# Problem to solve
Search the records for the string "computer" and copy every line in which it appears.

Records from a data source
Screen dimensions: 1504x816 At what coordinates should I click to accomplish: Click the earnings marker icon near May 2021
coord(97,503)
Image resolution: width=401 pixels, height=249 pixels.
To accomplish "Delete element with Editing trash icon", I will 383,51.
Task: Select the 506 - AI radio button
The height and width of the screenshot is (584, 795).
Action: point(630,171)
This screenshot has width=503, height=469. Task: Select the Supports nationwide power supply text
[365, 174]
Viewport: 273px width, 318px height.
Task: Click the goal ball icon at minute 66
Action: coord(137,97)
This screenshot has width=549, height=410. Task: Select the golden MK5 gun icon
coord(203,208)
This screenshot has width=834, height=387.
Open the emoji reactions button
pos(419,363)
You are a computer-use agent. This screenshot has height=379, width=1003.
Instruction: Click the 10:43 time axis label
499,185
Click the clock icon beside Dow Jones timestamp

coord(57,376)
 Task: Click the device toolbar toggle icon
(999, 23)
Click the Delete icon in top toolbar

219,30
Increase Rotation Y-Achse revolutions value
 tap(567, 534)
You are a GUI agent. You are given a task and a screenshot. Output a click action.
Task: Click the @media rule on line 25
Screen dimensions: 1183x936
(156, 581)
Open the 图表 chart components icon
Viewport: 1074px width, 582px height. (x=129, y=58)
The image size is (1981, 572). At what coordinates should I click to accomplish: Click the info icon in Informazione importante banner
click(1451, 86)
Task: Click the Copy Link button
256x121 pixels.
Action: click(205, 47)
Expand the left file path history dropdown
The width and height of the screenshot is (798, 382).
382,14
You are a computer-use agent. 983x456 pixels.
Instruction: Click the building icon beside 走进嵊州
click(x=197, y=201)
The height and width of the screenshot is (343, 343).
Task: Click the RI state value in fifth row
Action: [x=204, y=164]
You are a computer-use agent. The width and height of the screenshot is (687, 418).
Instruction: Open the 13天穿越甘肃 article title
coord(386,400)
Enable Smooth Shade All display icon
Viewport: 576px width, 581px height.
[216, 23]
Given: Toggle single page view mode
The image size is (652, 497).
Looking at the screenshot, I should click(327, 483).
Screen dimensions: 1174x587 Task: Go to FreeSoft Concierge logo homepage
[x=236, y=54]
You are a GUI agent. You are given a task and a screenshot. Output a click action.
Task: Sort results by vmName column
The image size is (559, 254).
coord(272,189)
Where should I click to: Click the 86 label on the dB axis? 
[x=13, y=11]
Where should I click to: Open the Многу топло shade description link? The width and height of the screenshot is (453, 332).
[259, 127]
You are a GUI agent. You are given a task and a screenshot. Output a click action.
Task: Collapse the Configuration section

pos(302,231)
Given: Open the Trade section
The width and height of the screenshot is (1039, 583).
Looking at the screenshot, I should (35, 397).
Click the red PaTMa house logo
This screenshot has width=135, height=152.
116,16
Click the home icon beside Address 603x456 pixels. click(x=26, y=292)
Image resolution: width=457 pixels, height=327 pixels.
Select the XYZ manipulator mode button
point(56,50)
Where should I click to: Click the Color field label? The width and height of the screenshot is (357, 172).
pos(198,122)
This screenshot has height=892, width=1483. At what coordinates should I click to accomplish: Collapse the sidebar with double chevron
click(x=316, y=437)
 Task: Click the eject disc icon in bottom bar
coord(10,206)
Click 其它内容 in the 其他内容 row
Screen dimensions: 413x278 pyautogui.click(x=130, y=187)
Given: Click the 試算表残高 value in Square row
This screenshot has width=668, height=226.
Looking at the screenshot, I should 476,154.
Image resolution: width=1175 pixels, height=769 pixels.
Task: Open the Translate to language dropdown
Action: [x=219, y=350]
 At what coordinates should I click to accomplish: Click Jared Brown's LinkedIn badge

# Answer section
You are a computer-use agent. This screenshot has height=379, width=1003.
You are a computer-use agent. 983x456 pixels.
You are a computer-use agent. The width and height of the screenshot is (687, 418).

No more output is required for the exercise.